— Text shown —
*-*-*

University of Pennsylvania / Children's Hospital of Philadelphia
Babette Zemel, PhD is a professor of Pediatrics at the University of Pennsylvania Perelman School of Medicine and Director of the Nutrition and Growth Laboratory at The Children's Hospital of Philadelphia. She also serves as an editor of the Annals of Human Biology. Dr. Zemel received her PhD in Biological Anthropology at the University of Pennsylvania in 1989 after completing fieldwork in highland Papua New Guinea. She joined the Division of Gastroenterology, Hepatology and Nutrition at The Children's Hospital of Philadelphia in 1991, where she has been conducting research and training in child growth for the past 30 years.

*-*-*

— What to do —
• A. According to the profile of Babette Zemel, in what year did she receive her PhD?
• B. Can you rewrite the paragraph of the Babette Zemel profile that begins "Babette Zemel, PhD is a professor" as a short list that keeps its main facts?

Stored records
*-*-*

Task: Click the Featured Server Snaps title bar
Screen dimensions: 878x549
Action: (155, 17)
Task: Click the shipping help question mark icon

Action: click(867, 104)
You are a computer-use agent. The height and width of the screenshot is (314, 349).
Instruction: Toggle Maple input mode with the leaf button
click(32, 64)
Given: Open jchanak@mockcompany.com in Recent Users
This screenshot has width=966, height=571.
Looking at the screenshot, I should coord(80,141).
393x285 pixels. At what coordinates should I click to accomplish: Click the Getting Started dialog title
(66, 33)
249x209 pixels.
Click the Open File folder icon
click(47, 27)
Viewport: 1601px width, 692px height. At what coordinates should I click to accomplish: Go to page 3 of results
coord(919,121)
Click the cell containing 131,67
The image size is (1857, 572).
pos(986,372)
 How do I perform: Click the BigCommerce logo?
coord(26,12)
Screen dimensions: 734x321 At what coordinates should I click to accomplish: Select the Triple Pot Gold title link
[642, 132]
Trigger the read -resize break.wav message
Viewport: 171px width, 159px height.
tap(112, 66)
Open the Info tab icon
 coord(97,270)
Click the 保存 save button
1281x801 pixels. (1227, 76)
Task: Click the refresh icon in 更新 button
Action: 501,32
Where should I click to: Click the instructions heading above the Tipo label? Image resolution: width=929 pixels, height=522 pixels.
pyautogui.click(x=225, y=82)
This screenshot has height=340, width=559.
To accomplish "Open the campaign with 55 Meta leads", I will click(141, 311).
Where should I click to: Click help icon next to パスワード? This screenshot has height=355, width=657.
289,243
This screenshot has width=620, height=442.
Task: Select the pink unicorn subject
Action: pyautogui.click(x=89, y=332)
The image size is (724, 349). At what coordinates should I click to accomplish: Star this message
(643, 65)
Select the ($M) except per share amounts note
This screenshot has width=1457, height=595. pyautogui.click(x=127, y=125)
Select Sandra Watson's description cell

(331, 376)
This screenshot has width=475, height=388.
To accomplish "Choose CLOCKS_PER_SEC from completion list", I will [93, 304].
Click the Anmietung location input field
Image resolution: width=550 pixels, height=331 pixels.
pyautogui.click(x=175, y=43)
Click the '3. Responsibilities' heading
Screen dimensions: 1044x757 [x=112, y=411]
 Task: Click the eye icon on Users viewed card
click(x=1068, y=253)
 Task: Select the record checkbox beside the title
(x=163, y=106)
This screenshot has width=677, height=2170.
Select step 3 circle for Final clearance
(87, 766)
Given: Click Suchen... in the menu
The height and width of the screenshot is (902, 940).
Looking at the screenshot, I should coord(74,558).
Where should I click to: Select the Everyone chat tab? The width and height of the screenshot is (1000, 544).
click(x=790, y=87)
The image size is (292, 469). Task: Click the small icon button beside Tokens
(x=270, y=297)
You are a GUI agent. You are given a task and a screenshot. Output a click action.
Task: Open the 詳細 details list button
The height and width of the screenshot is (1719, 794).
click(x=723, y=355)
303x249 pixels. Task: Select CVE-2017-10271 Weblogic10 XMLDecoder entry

*-*-*

— Completed exercise —
• A. 1989

• B.
- Professor of Pediatrics, University of Pennsylvania Perelman School of Medicine
- Director of the Nutrition and Growth Laboratory, The Children's Hospital of Philadelphia
- Editor of the Annals of Human Biology
- PhD in Biological Anthropology, University of Pennsylvania, 1989, after fieldwork in highland Papua New Guinea
- Joined the Division of Gastroenterology, Hepatology and Nutrition at The Children's Hospital of Philadelphia in 1991
- Has conducted research and training in child growth for the past 30 years